Possiamo dire che tale novità di scenario, insieme al crollo dell’URSS e dei Paesi comunisti, ha finito col rovesciare l’immaginario politico del ‘900. Ed ha anche creato una situazione inedita per la politica intesa come progetto di trasformazione della società. Perché il soggetto più forte del conflitto, la classe operaia, quello attorno a cui si annodavano le varie istanze sociali di emancipazione  di tutti i ceti subalterni, è stato gravemente indebolito. Da ciò è derivato il progressivo arretramento dei partiti popolari, costretti a mediare col proprio popolo la progressiva riduzione del welfare e le conquiste novecentesche. Se vogliamo comprendere le difficoltà strategiche della sinistra oggi occorre guardare a questo passaggio fondamentale.

Di fronte al processo di trascinamento dei salari europei e occidentali verso gli standard dei paesi poveri, i partiti socialdemocratici e popolari si sono acconciati a rendere competitivi i capitalismi dei propri paesi, adottando l’armamentario concettuale e ideologico del pensiero neoliberistico.

Dunque : flessibilità del lavoro, privatizzazioni, liberalizzazioni, diminuzione del carico fiscale sulle imprese e incentivi all’investimento, politica dell’offerta, riduzione del welfare. Da Schroeder a Blair, da Treu a Hollande, dalla Merkel a Renzi, da Moscovici a Draghi, con sfumature e accenti diversi, tutte queste innovazioni del dominio capitalistico sono state chiamate riforme. Sono le riforme a cui ci esortano le autorità politiche e finanziarie dell’Unione Europea. Parole e pensieri diversamente modulati di un pensiero unico.

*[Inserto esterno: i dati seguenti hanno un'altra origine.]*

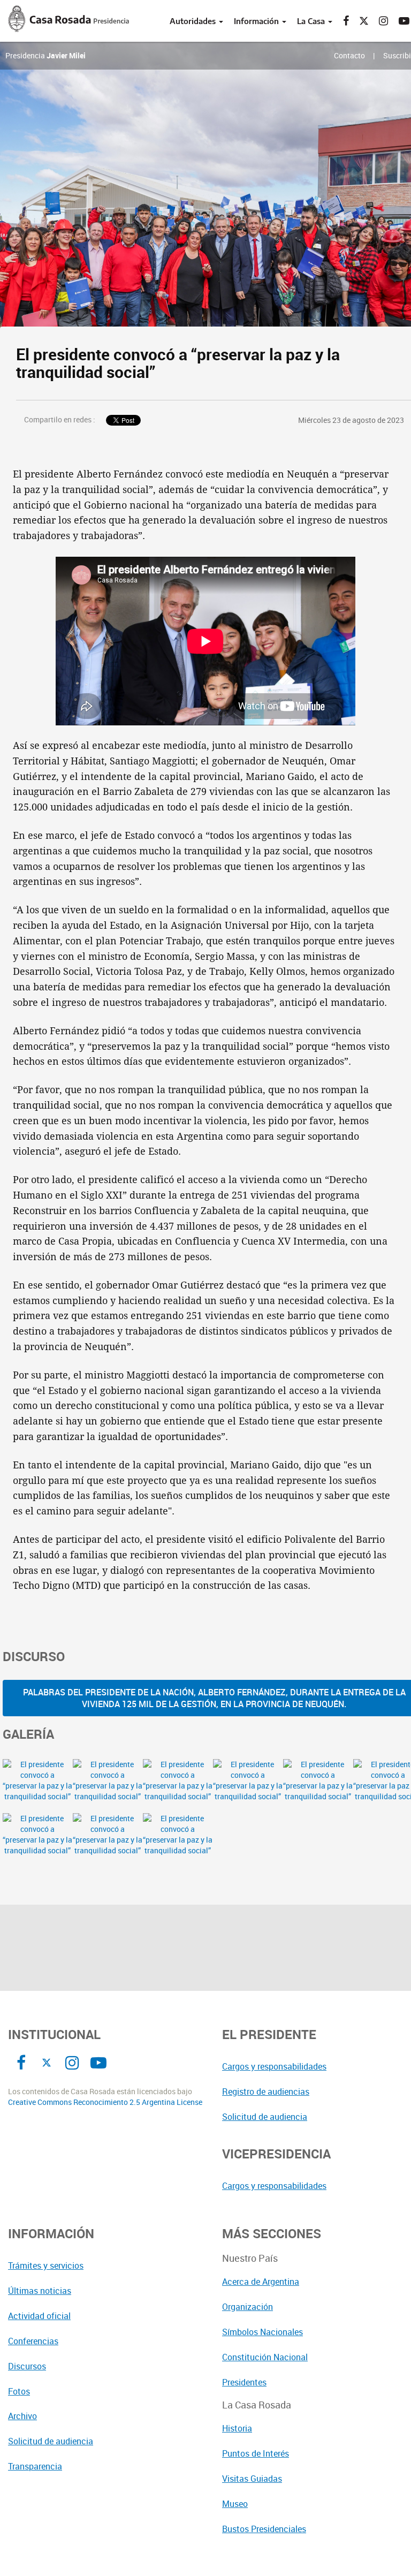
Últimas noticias (39, 2291)
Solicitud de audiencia (50, 2441)
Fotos (19, 2391)
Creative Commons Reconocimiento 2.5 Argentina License (105, 2102)
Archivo (22, 2416)
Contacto (349, 55)
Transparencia (35, 2466)
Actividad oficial (39, 2316)
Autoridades (194, 21)
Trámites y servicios (45, 2265)
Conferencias (33, 2341)
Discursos (27, 2366)
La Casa (312, 21)
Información (257, 21)
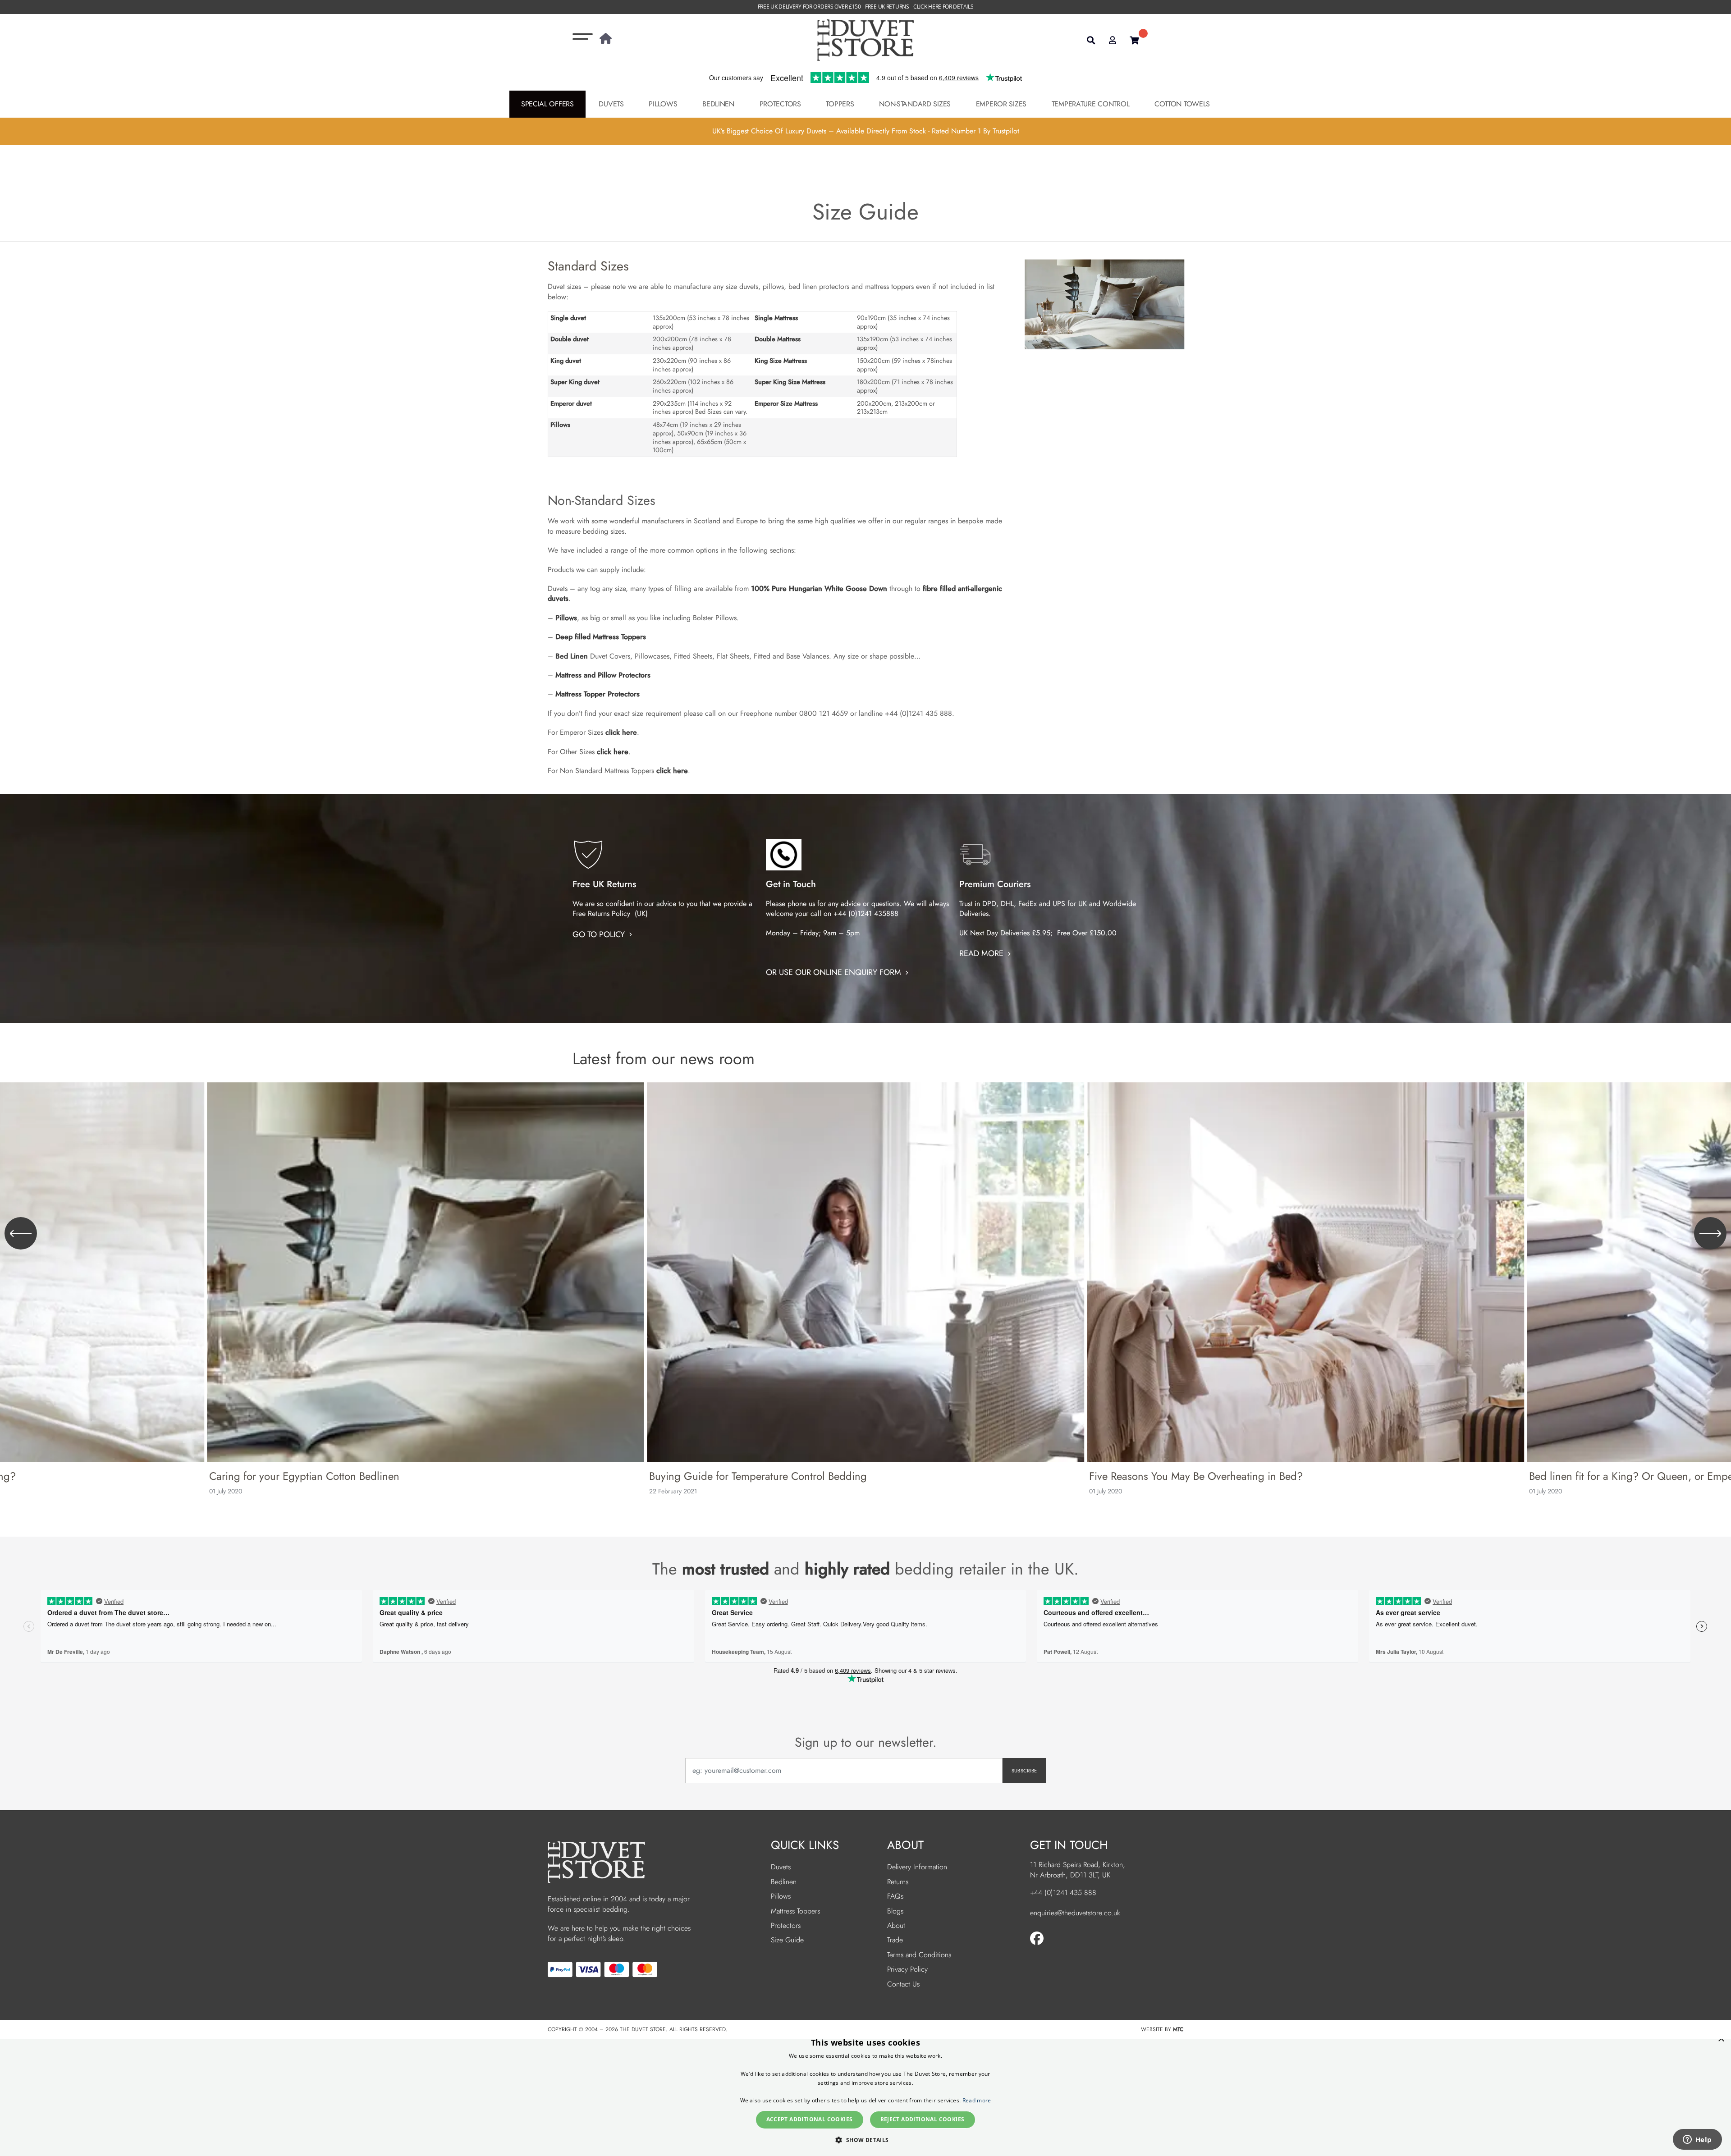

Dunque, è bene sapere che le riforme di cui continuamente si parla sono state e sono un gigantesco piano per rendere socialmente sopportabile lo smantellamento delle conquiste operaie e popolari degli anni ’60 e ’70 e per fornire al capitale la possibilità di competere con gli standard da “ accumulazione originaria” del Paesi emergenti.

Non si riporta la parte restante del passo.